▸ **Written task 1**: Can you convert the rows, from the line with "Material (38, 2365)" through the last line of the rows, into a JSON list of strings with one string per line? Leave out blank lines and the picture lines.

▸ **Source text**:
Re: Minutes for URI

Erik Ostrom (eostrom@pepperoncini.gac.edu)
Sun, 28 Nov 1993 21:52:48 -0600

Message-Id: <9311290352.AA05858@gac.edu>
To: bajan@bunyip.com (Alan Emtage)
Subject: Re: Minutes for URI
In-Reply-To: Your message of "Sun, 28 Nov 1993 18:24:51 EST."
<9311282324.AA15643@mocha.bunyip.com>
Date: Sun, 28 Nov 1993 21:52:48 -0600
From: Erik Ostrom <eostrom@pepperoncini.gac.edu>

> In order to pick up URL's in free text (eg, a mail message) it would
> have to be tagged. Otherwise the scanner would have to be able to
> recognize every possible URL access method. This was considered
> infeasible.

Hm, this sounds familiar... When I made this argument on the list, I
believe it was suggested that URLs in free text should be given a
wrapper, like <http://foo.bar.com/hi-there.html>, since for useful
embedding you need an end-of-URL marker as well as a beginning-of-URL
one.

Within the wrapper, I would argue (although others disagree) that you
want some kind of direct indication of whether the identifier is a
URL, a URN, or whatever. But I don't think this is part of the URL,
or URN. I can picture something like <URL
http://foo.bar.com/hi-there.html>, where whitespace separates the
identifier class from the class-specific information.

▸ **Written task 2**: In the message about marking URLs in free text, what separates the identifier class from the class-specific information in the proposed wrapper?

▸ **Data rows**:
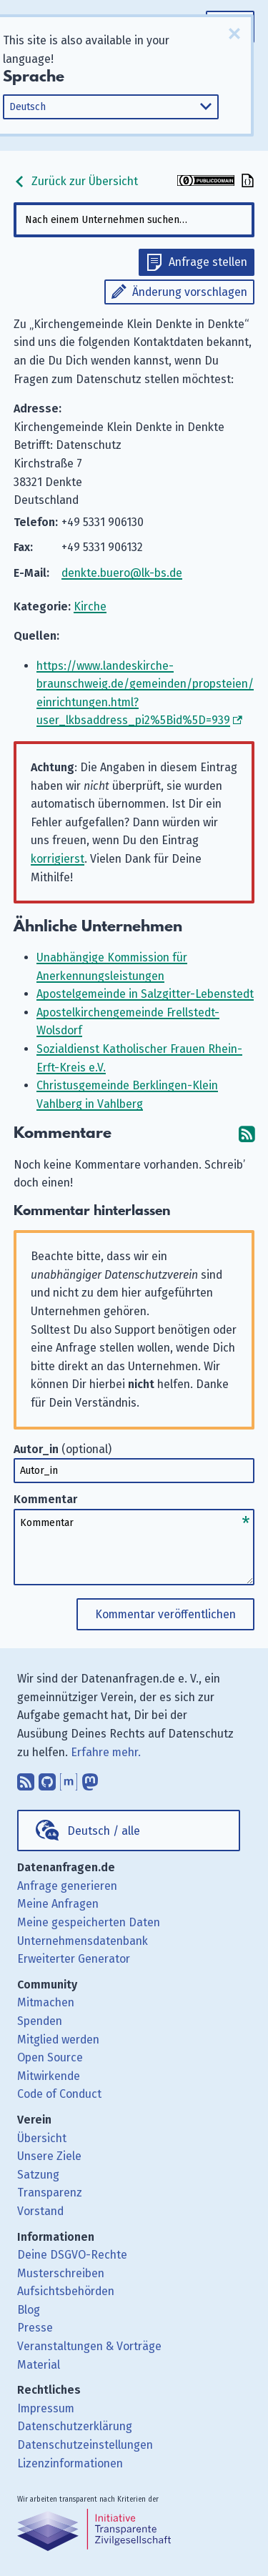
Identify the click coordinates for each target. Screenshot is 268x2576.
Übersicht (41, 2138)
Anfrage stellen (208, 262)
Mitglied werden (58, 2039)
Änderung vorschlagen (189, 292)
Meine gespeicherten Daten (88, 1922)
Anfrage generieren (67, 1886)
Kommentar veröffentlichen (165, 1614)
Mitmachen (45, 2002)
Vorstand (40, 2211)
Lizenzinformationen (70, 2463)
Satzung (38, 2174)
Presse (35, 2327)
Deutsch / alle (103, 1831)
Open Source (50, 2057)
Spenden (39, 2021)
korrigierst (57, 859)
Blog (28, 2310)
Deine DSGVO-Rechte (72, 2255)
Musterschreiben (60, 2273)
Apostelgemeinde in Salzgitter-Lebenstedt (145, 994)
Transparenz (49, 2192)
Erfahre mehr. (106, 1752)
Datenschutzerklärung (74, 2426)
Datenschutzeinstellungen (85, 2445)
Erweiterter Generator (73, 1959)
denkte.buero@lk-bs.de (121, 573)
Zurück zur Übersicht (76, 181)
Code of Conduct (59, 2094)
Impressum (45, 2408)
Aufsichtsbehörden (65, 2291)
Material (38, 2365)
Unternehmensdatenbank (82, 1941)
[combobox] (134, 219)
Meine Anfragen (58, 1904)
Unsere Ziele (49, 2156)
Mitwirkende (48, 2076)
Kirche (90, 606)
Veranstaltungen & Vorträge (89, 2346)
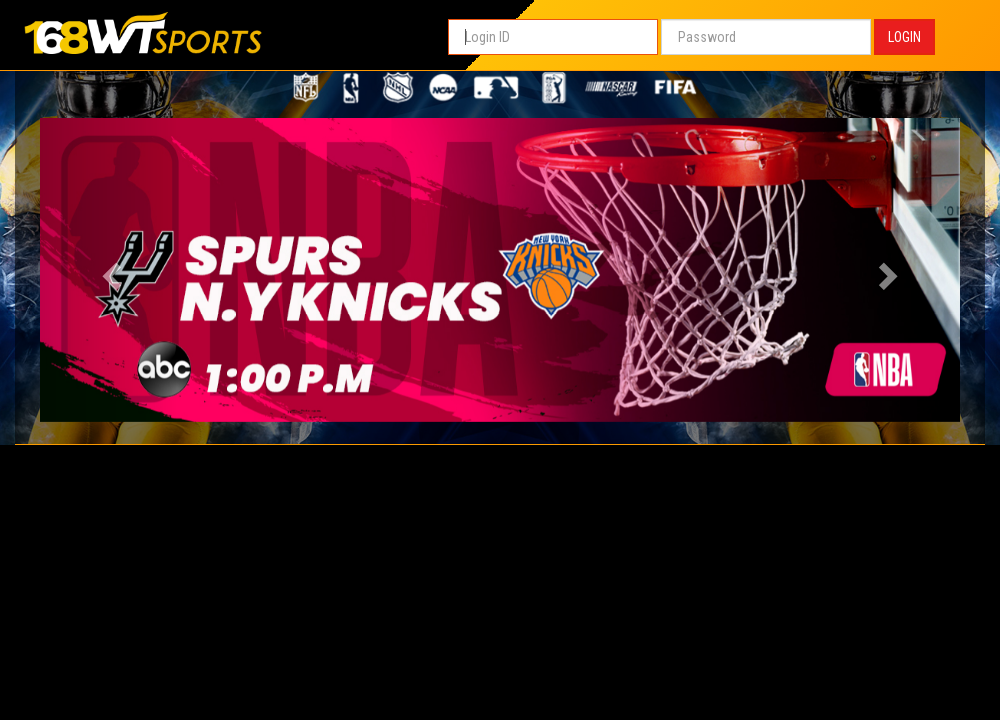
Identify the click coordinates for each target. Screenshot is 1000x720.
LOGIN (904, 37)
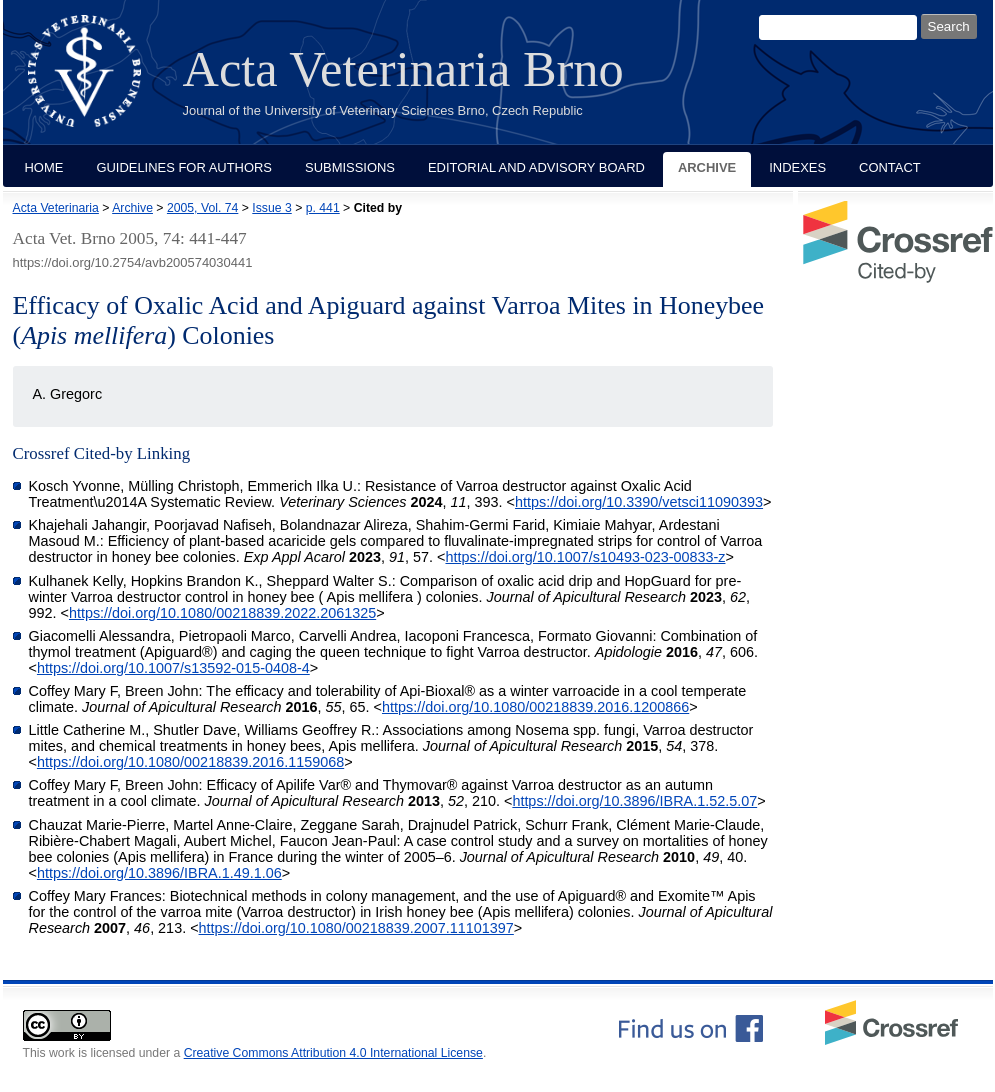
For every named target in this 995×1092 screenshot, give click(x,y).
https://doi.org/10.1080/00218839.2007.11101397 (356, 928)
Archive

▸ **Expected output 1**:
[
  "Material (38, 2365)",
  "Unternehmensdatenbank (82, 1941)",
  "[combobox] (134, 219)",
  "Meine Anfragen (58, 1904)",
  "Unsere Ziele (49, 2156)",
  "Mitwirkende (48, 2076)",
  "Kirche (90, 606)",
  "Veranstaltungen & Vorträge (89, 2346)",
  "Identify the click coordinates for each target. Screenshot is 1000x720.",
  "LOGIN (904, 37)",
  "For every named target in this 995×1092 screenshot, give click(x,y).",
  "https://doi.org/10.1080/00218839.2007.11101397 (356, 928)",
  "Archive"
]

▸ **Expected output 2**: Whitespace.